Gosto tanto desta trama que já assisti à versão inédita e todas as reprises da minissérie, fui ver a peça há alguns anos, vi e revi o filme, assim como já fiz a leitura do livro que originou todas as outras produções. E por mais de uma vez.
Eu, particularmente, acredito que Dona Flor é a obra mais complexa de Jorge Amado. Defendo esta ideia pelo conflito sentimental em que vive nossa protagonista. A trama, em si, poderia ser comparada a tantas similares, se não fosse o tempero baiano que Amado coloca para conduzir a narrativa. Característica mantida em todas as versões.
Ao entrar na casa de Flor, nós, todos nós, sentimos que estamos na sala de alguém bem próximo. Seja no livro, filme, minissérie ou peça.

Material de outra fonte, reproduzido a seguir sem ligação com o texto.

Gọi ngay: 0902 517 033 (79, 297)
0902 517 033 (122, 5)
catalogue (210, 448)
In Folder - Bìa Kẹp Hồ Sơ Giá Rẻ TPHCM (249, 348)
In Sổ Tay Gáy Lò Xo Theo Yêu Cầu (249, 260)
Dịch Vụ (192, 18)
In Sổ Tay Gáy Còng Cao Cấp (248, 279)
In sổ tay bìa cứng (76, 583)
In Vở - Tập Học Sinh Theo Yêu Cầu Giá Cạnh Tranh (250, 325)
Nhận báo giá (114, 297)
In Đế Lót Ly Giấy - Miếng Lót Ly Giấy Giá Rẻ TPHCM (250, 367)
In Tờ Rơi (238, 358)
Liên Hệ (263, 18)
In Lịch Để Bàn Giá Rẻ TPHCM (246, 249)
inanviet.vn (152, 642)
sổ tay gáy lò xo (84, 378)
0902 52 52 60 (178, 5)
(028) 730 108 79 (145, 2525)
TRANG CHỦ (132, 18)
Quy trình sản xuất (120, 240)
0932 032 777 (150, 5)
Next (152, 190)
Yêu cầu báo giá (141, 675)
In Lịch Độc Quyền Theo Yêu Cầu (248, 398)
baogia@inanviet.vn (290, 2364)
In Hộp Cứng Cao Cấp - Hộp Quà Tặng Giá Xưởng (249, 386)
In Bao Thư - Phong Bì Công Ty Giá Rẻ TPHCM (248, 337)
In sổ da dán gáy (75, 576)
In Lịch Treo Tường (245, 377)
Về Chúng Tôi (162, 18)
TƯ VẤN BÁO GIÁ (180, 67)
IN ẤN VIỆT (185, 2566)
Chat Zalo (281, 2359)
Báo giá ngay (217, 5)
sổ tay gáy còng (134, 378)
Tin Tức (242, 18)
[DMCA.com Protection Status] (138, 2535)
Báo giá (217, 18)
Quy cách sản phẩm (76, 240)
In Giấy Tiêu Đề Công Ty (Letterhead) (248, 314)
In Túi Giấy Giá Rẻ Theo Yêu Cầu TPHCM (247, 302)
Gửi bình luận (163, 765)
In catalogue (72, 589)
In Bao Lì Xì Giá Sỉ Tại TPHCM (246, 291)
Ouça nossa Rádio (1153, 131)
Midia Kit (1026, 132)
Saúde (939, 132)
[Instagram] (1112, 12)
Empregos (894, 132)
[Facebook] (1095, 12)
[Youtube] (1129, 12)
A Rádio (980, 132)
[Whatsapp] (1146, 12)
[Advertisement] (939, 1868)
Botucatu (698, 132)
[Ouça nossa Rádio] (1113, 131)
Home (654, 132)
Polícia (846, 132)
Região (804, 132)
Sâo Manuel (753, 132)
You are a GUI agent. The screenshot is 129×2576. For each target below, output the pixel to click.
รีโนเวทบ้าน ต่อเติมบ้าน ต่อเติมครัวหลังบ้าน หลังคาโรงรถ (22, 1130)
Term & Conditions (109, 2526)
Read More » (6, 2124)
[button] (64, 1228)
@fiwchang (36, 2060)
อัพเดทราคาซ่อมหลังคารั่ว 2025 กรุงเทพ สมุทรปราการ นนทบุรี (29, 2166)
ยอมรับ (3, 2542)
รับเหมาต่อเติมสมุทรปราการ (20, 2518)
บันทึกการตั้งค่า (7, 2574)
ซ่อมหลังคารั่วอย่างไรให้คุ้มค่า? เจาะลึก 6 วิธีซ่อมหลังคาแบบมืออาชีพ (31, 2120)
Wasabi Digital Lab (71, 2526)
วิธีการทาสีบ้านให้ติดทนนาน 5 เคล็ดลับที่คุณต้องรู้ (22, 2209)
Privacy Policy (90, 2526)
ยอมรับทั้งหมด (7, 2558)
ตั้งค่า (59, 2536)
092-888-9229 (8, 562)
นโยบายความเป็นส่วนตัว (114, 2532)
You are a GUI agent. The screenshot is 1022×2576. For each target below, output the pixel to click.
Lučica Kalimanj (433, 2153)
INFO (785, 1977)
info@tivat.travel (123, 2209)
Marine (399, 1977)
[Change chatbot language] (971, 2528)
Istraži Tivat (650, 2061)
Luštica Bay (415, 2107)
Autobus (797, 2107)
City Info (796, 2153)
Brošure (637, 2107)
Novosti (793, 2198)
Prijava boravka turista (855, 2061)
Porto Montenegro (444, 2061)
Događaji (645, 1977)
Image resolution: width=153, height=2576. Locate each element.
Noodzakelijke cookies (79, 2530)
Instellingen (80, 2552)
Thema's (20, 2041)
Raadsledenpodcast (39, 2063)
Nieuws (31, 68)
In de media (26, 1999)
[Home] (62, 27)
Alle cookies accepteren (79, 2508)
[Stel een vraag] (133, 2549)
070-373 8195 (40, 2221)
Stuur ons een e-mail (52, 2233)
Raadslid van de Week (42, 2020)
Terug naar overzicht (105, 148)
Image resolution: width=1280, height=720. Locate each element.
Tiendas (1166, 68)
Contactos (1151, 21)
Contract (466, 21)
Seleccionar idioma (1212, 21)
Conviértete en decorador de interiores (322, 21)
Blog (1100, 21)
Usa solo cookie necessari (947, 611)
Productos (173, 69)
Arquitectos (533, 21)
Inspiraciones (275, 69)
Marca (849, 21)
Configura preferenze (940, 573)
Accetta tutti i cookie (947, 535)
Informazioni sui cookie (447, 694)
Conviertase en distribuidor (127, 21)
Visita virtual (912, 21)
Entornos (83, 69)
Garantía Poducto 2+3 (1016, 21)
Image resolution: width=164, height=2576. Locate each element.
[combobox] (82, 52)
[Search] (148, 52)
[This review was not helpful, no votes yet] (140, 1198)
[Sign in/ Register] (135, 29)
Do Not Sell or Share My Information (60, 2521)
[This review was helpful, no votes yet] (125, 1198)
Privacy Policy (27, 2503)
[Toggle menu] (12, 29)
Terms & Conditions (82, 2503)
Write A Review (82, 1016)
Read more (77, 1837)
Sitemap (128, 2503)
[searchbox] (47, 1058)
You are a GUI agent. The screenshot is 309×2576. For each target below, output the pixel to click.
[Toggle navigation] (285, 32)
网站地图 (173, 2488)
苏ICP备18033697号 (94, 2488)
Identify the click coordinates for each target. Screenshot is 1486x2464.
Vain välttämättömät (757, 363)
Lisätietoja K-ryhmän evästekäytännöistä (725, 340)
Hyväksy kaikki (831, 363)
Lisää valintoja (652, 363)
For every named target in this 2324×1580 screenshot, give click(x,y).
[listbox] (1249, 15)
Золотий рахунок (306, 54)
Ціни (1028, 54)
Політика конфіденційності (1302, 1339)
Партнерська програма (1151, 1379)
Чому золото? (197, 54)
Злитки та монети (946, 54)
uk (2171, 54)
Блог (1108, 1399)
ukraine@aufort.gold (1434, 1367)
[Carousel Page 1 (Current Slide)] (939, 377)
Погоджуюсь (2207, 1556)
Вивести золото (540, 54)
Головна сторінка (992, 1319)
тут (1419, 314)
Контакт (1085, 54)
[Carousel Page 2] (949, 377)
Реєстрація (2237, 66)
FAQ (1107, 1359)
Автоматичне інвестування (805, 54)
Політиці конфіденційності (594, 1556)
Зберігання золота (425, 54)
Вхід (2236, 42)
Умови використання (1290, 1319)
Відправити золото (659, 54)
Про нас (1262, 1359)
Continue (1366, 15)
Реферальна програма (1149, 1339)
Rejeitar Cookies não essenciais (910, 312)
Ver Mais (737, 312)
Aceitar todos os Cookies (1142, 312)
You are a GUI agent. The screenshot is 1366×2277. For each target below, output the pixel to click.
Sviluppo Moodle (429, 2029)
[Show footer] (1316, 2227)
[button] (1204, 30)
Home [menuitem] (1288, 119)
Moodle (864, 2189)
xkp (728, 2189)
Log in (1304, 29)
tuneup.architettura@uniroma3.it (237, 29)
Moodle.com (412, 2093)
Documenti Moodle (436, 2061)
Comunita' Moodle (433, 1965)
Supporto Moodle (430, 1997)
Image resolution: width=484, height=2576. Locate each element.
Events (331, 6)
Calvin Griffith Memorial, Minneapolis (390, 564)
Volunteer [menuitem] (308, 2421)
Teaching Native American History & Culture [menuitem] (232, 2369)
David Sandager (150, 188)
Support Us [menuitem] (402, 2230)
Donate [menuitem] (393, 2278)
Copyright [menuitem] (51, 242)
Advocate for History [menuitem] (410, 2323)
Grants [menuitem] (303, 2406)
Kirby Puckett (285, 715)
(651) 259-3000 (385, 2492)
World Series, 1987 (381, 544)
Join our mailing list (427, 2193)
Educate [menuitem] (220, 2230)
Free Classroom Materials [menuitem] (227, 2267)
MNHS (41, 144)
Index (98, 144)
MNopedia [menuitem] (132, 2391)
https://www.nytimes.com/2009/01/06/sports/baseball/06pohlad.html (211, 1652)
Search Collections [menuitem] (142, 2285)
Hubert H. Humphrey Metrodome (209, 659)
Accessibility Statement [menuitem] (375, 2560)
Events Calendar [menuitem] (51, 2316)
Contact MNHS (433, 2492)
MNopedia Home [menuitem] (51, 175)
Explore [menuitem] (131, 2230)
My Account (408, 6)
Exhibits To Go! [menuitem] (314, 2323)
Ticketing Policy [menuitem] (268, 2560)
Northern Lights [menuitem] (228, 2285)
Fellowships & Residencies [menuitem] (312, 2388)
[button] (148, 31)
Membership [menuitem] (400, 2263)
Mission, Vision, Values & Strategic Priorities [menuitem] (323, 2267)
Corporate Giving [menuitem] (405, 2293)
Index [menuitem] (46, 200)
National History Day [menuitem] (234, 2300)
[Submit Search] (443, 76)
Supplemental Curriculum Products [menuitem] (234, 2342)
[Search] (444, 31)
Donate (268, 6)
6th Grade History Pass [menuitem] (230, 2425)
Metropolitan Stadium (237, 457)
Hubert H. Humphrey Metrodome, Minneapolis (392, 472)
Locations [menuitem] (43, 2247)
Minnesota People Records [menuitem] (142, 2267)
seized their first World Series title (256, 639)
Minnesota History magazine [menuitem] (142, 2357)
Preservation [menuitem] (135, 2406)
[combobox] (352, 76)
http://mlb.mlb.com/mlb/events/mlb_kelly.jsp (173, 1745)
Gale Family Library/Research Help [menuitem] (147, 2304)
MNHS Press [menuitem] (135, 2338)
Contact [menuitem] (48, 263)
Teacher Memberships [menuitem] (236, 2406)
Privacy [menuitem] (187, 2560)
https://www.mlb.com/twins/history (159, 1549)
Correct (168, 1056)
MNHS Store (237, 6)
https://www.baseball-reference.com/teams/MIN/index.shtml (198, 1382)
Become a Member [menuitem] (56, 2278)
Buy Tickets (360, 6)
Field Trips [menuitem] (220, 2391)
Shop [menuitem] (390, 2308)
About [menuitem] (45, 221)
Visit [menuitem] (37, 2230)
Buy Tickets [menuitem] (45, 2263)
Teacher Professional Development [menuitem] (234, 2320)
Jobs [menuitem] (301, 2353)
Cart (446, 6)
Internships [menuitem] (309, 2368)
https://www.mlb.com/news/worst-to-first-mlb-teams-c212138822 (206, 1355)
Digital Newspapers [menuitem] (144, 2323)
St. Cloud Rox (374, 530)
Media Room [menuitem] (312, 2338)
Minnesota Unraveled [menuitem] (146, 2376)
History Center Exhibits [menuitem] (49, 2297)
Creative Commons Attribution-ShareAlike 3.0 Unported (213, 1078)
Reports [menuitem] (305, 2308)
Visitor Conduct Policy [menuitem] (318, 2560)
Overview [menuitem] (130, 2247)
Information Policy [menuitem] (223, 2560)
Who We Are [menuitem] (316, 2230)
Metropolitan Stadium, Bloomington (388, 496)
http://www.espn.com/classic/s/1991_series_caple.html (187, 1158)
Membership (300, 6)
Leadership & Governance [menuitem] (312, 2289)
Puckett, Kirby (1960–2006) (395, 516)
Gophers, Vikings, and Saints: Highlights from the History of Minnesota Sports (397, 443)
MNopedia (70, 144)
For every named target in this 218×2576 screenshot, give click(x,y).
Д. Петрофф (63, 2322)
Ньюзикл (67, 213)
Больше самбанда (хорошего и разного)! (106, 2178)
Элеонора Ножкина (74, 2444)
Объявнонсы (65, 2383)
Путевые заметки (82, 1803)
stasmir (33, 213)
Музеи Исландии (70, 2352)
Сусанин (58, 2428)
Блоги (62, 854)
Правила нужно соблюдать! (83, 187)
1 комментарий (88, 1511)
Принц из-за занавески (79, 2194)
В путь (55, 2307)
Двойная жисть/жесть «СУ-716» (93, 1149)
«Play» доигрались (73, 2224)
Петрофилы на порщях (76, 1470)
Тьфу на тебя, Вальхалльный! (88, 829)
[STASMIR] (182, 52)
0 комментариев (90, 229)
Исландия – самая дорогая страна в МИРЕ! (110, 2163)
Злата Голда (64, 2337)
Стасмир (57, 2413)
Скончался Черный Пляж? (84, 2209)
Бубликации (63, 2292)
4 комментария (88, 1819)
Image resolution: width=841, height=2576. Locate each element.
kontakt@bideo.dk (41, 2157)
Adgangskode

É só tirar os sapatos para não sujar o assoalho encerado e pedir um copo de água fresca, do filtro de barro, para prosear com Flor. Ela adiou as aulas da sua escola de culinária “Sabor e Arte”, que funciona em sua sala, para nos receber. E preparou moqueca de siri mole, banhada no azeite de dendê, e arroz fresquinho para o almoço. De sobremesa, bolo de puba.
E nossa professora de culinária tem uma dúvida que abre o livro e também seu coração: por que o paladar humano precisa do doce e do salgado? Por que ela, Florípedes Paiva Madureira (ou seria Dona Flor dos Guimarães?) precisa dos dois maridos? Um coração pode se dividir entre dois amores?
Flor vive uma tórrida paixão com Vadinho. Tímida, porém sensual, ela se envolve com o jeito alegre e sedutor do malandro, letrado em vadiagem, que ia ganhando seu corpo e coração sem pedir licença. A marca deste romance é a intensidade.
Vadinho leva Flor ao delírio. E ao altar. Mas também vai do 8 ao 8000. Nomeado como fiscal de jardins pela Prefeitura de Salvador, Vadinho batia ponto era nos bares, nos cassinos e nas camas das prostitutas. Dona Rosilda, sua sogra, era a maior inimiga porque o dinheiro que sustentava a casa era o que Flor ganhava na escola de culinária. E o juízo ele perdia a cada noite, a cada amante, a cada esquina. Se é que um dia teve!
Noites em claro esperando sua volta, bebedeira e, por vezes, agressões. Sofrimento e desilusão, mas, também, os melhores beijos, as piadas e a leveza da alegria, serenatas, sexo sem o mínimo de pudor, pele na pele, o coração a palpitar.
E, de repente, Vadinho morre. E no domingo de Carnaval. Na minissérie, falece no bloco afoxé Filhos de Gandhi. Nas outras versões, vestido de baiana ao farrear com os colegas. Em todas nas ladeiras da Bahia. Um mal súbito o leva a óbito.
Flor fica viúva muito jovem, ao despertar dos 30 anos. Sua vida era ele. A nossa protagonista, em vida, morre junto. Fica depressiva, mastigando a solidão em silêncio e lágrimas. Sente falta das carícias, da risada, das brincadeiras, das manias do cotidiano. E assim vai levando: sem graça, sem cor, sem sabor, sem gosto. Sem gostar. Morta-viva!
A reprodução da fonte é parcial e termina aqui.